#### Brief:
Using the listing that follows, return every line with the word "left".

** Data for analysis follows **

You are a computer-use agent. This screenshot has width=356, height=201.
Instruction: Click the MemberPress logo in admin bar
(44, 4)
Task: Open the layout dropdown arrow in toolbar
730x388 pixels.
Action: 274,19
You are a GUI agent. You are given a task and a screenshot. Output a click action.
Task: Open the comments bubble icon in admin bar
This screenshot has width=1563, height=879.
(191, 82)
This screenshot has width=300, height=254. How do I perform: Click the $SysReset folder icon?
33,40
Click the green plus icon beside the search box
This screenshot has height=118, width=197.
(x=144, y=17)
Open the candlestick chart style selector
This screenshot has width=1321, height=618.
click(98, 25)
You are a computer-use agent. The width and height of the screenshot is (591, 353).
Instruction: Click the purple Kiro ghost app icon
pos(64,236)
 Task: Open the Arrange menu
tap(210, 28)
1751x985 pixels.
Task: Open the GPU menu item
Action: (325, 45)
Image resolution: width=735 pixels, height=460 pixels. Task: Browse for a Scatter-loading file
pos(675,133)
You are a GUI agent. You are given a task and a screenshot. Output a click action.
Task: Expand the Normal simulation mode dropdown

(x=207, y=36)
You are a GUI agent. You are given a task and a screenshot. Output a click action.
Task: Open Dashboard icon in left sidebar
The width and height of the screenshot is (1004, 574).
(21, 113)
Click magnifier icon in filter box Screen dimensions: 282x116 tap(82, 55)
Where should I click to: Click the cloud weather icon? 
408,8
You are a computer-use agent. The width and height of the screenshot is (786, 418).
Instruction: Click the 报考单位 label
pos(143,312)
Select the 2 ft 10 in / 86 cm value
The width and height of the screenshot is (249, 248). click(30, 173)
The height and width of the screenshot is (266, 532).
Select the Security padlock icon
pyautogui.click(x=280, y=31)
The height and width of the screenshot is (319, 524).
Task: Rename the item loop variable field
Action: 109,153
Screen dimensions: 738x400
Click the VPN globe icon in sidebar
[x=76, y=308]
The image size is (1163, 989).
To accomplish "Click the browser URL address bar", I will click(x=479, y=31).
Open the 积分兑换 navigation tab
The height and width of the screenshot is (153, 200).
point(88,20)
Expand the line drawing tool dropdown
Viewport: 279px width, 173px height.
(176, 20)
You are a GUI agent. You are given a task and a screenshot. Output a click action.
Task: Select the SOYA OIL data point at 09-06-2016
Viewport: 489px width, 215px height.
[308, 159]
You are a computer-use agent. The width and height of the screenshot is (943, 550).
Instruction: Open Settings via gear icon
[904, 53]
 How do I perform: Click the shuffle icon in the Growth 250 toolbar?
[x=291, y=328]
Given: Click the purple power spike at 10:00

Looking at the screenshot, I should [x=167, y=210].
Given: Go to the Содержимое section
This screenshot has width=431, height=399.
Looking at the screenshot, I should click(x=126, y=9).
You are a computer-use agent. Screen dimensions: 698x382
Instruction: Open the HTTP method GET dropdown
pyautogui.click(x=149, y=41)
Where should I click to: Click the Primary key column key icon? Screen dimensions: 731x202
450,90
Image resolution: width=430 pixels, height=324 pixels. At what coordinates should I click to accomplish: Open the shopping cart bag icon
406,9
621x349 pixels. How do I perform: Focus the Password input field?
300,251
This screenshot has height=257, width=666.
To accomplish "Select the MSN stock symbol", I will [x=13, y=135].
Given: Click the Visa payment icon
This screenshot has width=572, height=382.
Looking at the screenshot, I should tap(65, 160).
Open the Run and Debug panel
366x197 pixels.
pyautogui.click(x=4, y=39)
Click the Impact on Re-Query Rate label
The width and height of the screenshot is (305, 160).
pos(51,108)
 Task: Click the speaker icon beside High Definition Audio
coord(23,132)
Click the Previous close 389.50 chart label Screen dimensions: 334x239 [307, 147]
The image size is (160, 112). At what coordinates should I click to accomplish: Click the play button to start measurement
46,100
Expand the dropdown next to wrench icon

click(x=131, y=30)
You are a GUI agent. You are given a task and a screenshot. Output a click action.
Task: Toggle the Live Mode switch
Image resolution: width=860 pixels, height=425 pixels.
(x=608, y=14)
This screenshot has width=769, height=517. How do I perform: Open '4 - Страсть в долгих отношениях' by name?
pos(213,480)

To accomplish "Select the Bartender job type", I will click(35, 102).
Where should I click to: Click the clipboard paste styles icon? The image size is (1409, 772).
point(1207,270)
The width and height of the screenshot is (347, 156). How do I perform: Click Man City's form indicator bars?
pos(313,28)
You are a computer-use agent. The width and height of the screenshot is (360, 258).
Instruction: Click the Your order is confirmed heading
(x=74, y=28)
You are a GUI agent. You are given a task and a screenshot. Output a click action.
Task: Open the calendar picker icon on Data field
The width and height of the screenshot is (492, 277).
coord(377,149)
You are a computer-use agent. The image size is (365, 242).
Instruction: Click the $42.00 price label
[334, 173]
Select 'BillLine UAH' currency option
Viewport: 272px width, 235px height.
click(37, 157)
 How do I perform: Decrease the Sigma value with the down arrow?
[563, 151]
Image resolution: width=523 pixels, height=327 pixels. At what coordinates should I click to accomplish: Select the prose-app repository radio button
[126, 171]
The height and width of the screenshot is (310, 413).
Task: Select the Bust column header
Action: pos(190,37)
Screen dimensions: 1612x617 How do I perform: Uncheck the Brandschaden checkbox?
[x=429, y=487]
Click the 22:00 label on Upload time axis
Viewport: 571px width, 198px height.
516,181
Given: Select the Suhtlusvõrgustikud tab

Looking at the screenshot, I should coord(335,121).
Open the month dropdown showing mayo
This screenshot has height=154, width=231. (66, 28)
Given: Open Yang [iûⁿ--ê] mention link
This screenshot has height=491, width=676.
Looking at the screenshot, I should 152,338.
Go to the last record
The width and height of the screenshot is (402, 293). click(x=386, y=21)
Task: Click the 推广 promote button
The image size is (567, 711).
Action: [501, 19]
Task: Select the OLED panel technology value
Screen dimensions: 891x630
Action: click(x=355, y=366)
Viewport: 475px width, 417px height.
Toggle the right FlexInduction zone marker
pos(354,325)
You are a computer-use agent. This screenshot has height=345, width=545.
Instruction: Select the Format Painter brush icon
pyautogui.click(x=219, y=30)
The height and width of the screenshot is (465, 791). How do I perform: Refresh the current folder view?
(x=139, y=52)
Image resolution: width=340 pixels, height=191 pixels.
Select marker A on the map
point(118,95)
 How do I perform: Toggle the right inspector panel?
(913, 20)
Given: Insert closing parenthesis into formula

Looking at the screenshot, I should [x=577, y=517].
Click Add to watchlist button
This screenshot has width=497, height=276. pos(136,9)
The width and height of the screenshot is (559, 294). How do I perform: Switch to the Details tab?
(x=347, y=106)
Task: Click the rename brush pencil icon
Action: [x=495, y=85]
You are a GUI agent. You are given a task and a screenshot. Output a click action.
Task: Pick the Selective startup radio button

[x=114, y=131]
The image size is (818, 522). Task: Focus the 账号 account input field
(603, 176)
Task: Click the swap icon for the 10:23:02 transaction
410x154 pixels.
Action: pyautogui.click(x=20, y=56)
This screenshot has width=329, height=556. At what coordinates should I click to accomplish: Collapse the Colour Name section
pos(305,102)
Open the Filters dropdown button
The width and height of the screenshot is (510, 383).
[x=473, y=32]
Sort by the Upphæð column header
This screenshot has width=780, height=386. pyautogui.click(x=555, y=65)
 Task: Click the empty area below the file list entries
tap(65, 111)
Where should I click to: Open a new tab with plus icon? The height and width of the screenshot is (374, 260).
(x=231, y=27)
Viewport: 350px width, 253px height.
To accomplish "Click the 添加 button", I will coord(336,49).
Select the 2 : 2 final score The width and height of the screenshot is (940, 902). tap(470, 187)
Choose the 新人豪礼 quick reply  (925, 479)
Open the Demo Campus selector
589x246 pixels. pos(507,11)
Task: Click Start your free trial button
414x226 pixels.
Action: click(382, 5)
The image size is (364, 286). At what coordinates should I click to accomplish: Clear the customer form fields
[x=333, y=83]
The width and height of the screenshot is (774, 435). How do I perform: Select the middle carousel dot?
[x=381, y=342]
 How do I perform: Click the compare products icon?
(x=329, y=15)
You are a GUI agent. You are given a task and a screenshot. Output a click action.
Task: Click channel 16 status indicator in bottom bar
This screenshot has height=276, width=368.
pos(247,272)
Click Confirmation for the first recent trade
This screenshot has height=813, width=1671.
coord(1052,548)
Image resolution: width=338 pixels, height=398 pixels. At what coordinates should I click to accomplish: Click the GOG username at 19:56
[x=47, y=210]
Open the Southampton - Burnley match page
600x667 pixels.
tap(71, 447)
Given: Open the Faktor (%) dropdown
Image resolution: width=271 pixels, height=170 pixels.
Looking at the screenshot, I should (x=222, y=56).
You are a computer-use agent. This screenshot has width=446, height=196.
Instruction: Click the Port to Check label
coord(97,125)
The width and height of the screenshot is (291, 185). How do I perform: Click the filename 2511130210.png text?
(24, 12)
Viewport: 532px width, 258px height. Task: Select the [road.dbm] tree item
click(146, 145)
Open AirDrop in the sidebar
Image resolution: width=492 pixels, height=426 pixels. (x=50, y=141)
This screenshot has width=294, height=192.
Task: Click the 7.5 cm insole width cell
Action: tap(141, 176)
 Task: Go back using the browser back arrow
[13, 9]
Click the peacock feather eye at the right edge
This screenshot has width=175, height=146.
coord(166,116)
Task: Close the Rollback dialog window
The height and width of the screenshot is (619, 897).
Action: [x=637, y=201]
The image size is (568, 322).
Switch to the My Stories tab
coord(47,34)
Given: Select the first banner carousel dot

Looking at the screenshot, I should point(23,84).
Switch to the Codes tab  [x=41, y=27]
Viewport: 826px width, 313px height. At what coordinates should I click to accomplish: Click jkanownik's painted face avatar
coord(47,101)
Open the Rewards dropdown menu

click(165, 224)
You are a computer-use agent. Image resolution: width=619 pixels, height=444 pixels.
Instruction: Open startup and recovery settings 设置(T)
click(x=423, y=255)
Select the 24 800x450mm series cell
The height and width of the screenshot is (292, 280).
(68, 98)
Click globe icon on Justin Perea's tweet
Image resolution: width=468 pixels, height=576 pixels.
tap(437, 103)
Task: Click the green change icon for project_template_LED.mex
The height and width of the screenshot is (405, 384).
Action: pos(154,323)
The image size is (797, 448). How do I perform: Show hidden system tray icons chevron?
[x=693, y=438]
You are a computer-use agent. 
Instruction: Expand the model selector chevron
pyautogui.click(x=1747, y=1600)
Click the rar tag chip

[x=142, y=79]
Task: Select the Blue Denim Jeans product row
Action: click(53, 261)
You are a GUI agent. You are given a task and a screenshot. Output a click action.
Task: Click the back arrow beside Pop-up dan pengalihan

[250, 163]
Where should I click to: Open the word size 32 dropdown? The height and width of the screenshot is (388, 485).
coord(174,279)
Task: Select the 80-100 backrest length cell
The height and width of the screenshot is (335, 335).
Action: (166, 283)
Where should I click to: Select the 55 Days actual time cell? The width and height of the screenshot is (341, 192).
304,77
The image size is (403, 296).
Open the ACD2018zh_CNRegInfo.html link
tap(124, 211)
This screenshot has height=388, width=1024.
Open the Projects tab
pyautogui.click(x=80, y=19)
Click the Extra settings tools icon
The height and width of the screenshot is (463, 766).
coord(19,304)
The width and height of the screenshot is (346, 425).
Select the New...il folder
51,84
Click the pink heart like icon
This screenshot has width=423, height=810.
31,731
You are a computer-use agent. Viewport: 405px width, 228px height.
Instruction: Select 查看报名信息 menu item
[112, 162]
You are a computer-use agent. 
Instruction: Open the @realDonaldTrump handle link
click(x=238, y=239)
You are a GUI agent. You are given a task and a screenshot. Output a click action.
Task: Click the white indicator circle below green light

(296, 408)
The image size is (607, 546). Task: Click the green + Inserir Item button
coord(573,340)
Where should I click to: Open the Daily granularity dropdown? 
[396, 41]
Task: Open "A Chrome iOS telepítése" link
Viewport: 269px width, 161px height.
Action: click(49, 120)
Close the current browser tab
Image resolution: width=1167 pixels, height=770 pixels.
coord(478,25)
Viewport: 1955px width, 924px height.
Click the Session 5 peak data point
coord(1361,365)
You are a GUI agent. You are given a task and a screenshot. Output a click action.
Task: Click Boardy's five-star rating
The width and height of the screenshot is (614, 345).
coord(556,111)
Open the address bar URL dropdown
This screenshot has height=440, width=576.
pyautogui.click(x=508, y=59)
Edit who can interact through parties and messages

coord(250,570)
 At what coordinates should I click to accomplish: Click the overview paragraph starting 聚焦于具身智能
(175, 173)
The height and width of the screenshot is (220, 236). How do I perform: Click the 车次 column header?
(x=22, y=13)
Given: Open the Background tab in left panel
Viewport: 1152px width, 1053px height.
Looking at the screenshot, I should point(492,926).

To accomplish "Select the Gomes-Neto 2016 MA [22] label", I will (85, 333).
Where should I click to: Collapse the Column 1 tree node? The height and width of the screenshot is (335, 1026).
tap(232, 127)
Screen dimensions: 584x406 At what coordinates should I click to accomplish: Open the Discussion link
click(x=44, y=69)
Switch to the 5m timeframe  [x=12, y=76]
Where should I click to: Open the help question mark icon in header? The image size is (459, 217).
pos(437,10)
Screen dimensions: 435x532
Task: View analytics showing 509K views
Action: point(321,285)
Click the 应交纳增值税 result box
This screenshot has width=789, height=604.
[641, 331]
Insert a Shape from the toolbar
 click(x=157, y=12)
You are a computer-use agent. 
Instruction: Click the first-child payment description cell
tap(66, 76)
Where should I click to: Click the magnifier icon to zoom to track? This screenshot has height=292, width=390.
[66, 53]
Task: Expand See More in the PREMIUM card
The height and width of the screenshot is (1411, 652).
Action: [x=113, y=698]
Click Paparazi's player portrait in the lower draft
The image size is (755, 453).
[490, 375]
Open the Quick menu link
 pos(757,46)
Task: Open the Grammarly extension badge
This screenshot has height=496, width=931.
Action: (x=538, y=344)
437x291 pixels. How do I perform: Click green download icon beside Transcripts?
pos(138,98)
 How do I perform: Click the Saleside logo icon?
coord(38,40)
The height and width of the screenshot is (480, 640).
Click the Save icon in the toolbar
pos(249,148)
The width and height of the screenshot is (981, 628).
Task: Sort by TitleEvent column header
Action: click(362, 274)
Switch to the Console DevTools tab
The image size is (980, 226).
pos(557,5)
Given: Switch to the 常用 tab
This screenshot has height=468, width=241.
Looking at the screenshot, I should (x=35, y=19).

** End of Data for analysis **

#### Solved exercise:
Task: Open Dashboard icon in left sidebar
Given: Open the Background tab in left panel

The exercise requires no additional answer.